» **Your task**: Can you copy out every line of the records below word for word, leaving out the pictures?

» **Data for this task**:
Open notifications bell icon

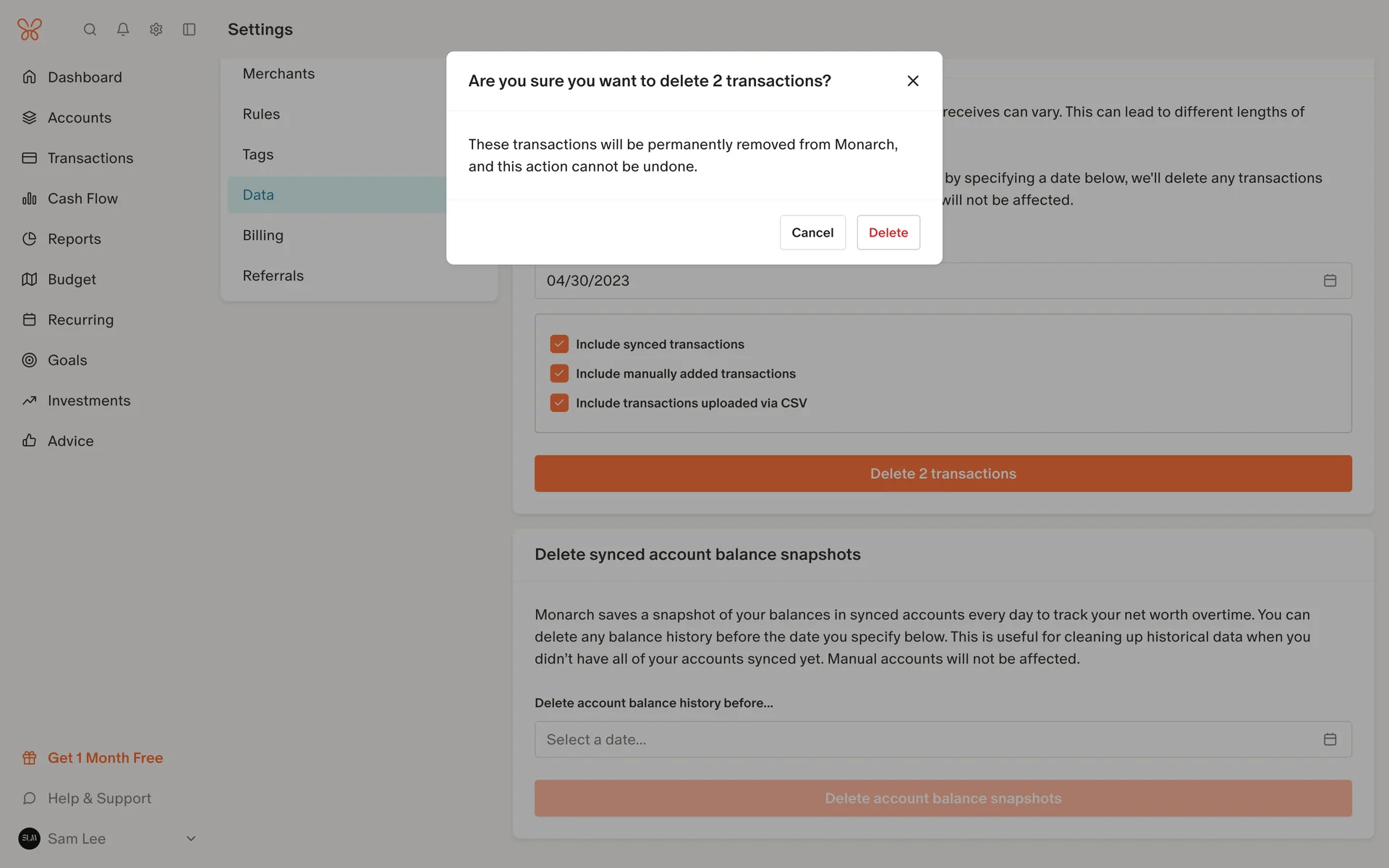tap(123, 30)
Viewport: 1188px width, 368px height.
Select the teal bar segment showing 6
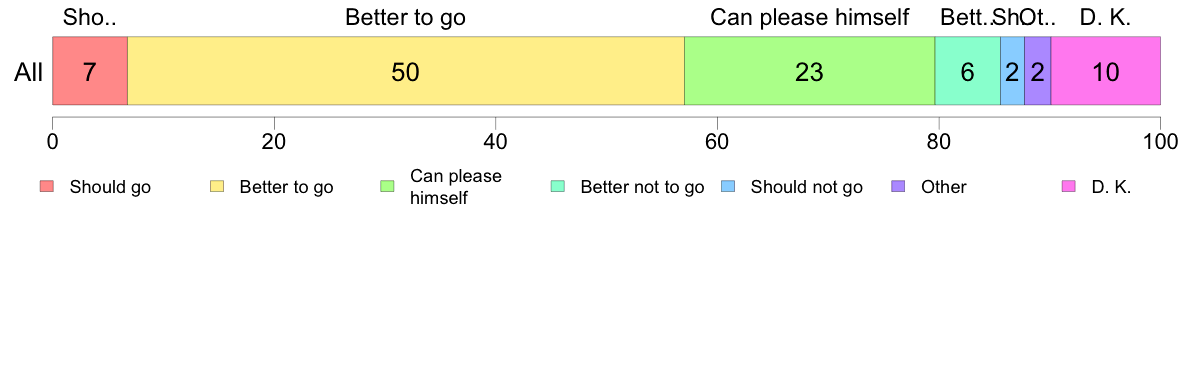tap(968, 70)
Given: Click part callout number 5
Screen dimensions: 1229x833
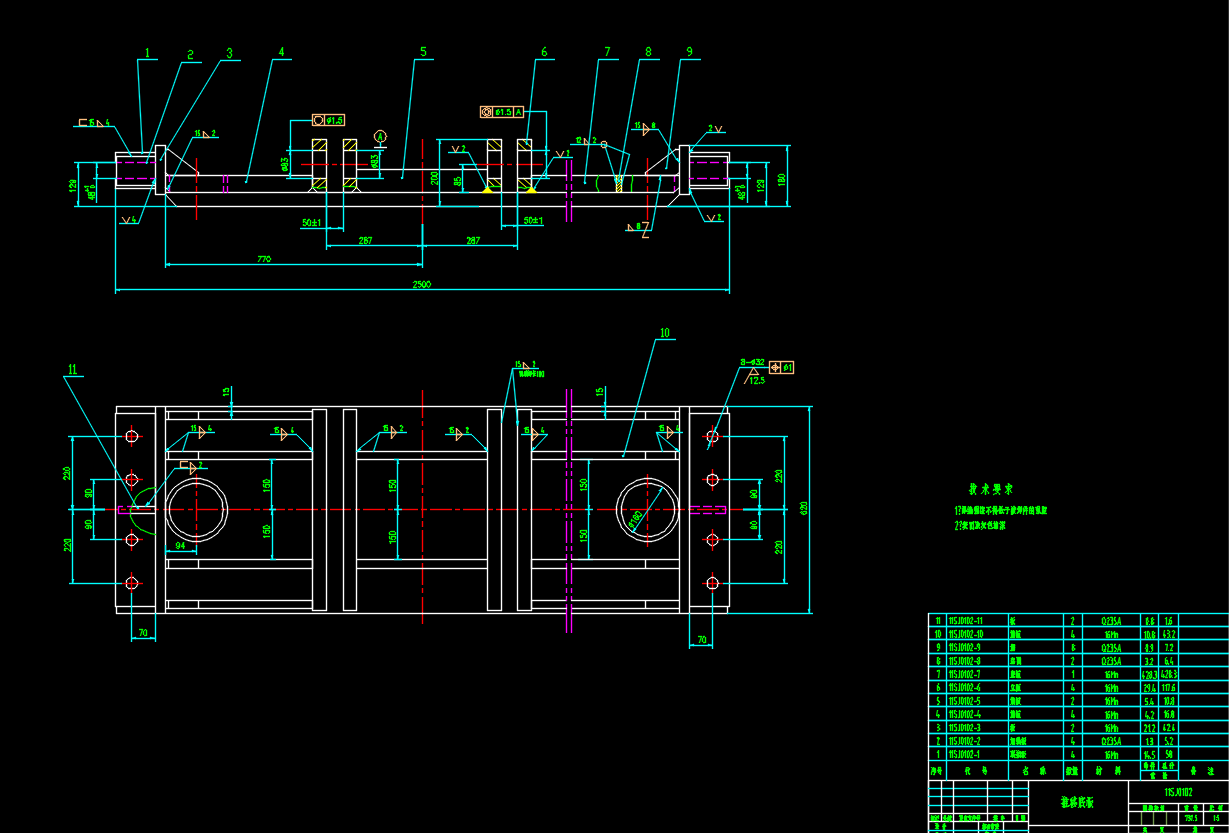Looking at the screenshot, I should coord(423,51).
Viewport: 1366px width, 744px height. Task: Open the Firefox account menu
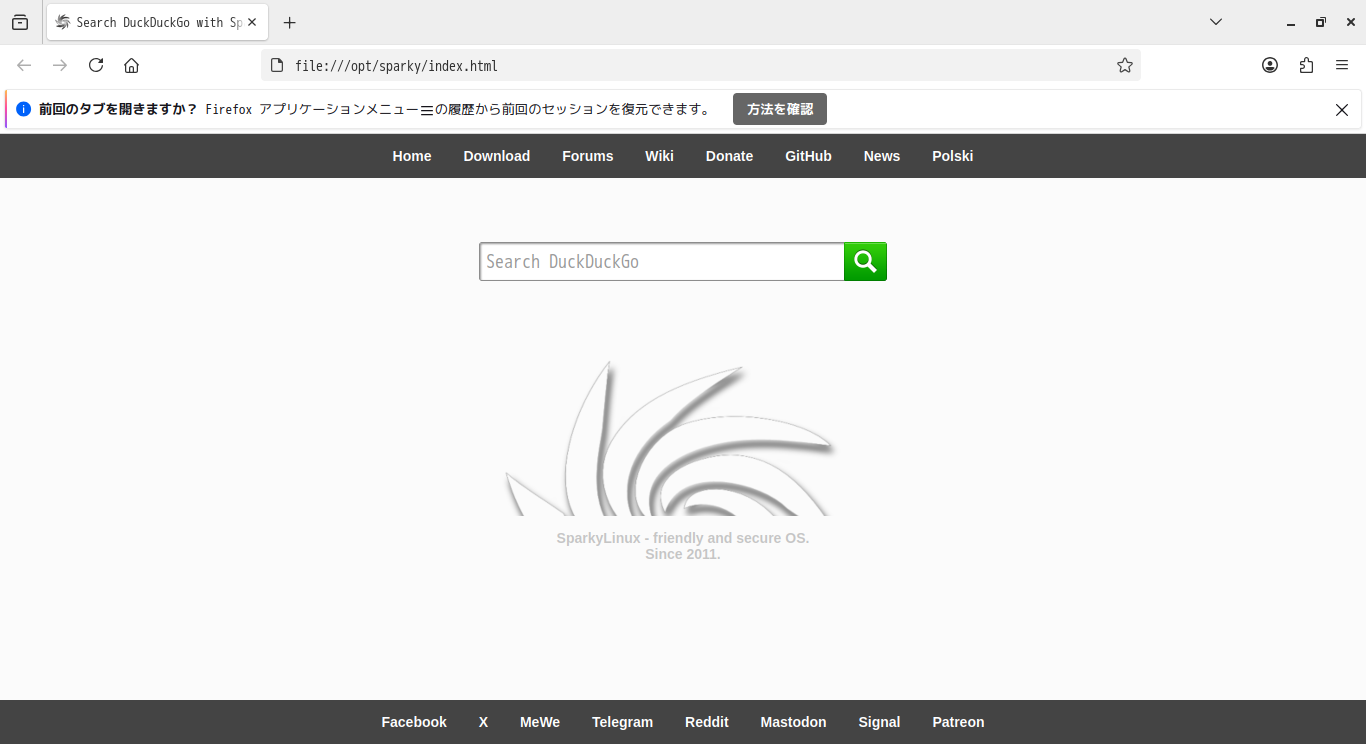[1270, 65]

» **The result**:
Open notifications bell icon

tap(123, 30)
Viewport: 1188px width, 368px height.
Select the teal bar segment showing 6
tap(968, 70)
Given: Click part callout number 5
Screen dimensions: 1229x833
Looking at the screenshot, I should coord(423,51).
Viewport: 1366px width, 744px height. Task: Open the Firefox account menu
[1270, 65]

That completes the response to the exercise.